Arrêter le Belgian Bashing mais regarder la réalité en face

Depuis les attentats du 13 novembre, les autorités belges ont été la cible de nombreuses attaques pour leur « faiblesse » face à la menace terroriste, leur « naïveté » ou encore, pour les plus désagréables, leur « stupidité ».

Ces critiques et ces excès de langage n’ont guère d’importance mais elles sont injustes. Dans le cadre légal qui est le leur et avec les moyens qui leurs sont donnés, les « services » belges ne travaillent pas plus mal, toute chose étant par ailleurs égales, que les autres.

 

Certes, la Belgique n’a pas vu se préparer les attentats du 13 novembre ni même ceux du 22 mars. Mais cette accusation peut être portée contre tous les pays industrialisés qui ont été victimes d’attentats ces seize dernières années. Qu’ont vu les services français avant les attentats du 7 janvier (Charlie Hebdo) et du 10 janvier (Hyper Casher) alors mêmes qu’ils ont été préparés et exécutés par des hommes connus pour leur radicalisation et leur proximité avec al-Qaïda et Daech. Qu’à vu la France de la préparation des attaques de Mohamed Merah en mars 2012, alors qu’il faisait l’objet d’un suivi particulier des services de renseignement intérieurs ? Qu’ont vu les Britanniques avant le 7 juillet 2005, les Espagnols avant le 11 mars 2004 ou, bien entendu, les services américains avant le 11 septembre 2001 ou, plus récemment, avant le massacre de San Bernardino ? Dans chacun de ces cas, tous les clignotants, ou la plupart d’entre eux, étaient au rouge. Et cela n’a servi à rien.

 

La réalité est ailleurs : il ne s’agit pas « d’erreurs » des services de renseignement, mais de l’ampleur d’une menace sécuritaire sans égal depuis 1945 : alors que, dans les années soixante-dix et quatre-vingt, nous étions confrontés à quelques dizaines de terroristes et, à l’époque d’al-Qaïda à un peu moins de mille pour toute l’Europe, nous faisons face, désormais, à des milliers de « suspects », dont beaucoup ont été (bien) formés.
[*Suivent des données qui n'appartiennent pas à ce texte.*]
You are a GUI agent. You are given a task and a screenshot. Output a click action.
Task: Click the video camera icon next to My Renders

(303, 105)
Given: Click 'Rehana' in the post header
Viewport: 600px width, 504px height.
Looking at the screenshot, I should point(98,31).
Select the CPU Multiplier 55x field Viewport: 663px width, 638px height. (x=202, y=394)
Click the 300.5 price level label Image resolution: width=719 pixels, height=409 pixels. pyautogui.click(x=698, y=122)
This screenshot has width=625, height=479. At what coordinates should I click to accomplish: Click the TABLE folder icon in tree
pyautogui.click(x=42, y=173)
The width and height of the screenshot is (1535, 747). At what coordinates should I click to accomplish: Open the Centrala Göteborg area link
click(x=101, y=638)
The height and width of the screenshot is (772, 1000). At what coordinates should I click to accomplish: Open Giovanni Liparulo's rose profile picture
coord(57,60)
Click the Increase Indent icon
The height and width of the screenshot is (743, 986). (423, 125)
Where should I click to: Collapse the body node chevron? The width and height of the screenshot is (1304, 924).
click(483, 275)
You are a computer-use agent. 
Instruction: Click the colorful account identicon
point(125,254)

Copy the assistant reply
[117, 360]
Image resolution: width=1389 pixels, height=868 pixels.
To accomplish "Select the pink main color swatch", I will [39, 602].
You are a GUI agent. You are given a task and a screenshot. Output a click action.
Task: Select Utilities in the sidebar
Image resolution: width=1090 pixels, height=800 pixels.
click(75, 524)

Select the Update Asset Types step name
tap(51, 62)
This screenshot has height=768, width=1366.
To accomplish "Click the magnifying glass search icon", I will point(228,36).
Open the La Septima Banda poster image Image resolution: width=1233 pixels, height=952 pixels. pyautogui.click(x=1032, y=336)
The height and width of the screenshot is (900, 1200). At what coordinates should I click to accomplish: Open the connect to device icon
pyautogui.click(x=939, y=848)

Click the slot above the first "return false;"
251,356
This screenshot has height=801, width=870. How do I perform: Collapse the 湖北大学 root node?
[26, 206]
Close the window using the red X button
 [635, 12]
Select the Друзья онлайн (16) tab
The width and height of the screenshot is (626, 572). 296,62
Reste deux problèmes, l’un global et l’autre spécifiquement belge.

 

Au plan général, la nature de la menace sécrétée par Daech, est nouvelle : il s’agit d’un terrorisme hybride, mariant des djihadistes classiques (dont certains actifs depuis une vingtaine d’années et particulièrement aguerris...), des jeunes « radicalisés » (qui basculent, parfois, en quelques semaines, ce qui rend leur détection improbable) et des éléments issus des milieux criminels qui amènent au djihad leur sinistre savoir-faire : l’habitude de « jouer » avec les autorités, de tromper la police et, bien entendu, leur aptitude particulière à trouver des armes et à s’en servir.

 

Cette « nouvelle »réalité nécessite, à l’évidence, un changement de culture dans les milieux du renseignement. Il faut désormais conjuguer deux approche, celle, classique, des milieux extrémistes et terroristes et celle de la voyoucratie, des milieux criminels et des bandes organisées. Nous y reviendrons sous peu dans un briefing détaillé.

 

Mais il y a également une spécificité belge : le désintérêt dont les autorités ont fait preuve pendant vingt ans a permis au radicalisme islamiste de s’implanter en profondeur, de corrompre une partie de la jeunesse, de recruter et de s’installer durablement dans le paysage.

 

Un cadre juridique trop restrictif (voir les débats actuels sur l’allongement de la garde à vue ou encore les dix années qui ont été nécessaires pour que les services de renseignement se voient, enfin, doté de la capacité de pratiquer des écoutes téléphoniques en sont deux exemples) limite clairement les possibilités de services débordés par le nombre d’acteurs à cibler.

 

Enfin, un manque de culture de la sécurité, de conception de l’Etat et une (quasi) totale absence de la culture de responsabilité font que la Belgique a du mal à apprendre de ses erreurs.

Ce n’est pas participer au Belgian Bashing que de souligner ces problèmes. Et c’est anticiper les menaces à venir et se donner les moyens de les contrer (tout en sachant que l’assurance 100% n’existe pas) que de dire qu’il est temps que les choses changent.

 

Faudra-t-il d’autres massacres pour y arriver ? La crédibilité de Bruxelles, capitale européenne et siège de l’Otan est en jeu.

La décision de créer une commission parlementaire d’enquête est un bon début si celle-ci va au fond des choses et se livre à une totale remise à plat d’un système sécuritaire qui a atteint ses limites.

 

Encore faut-il, maintenant, passer des paroles aux actes.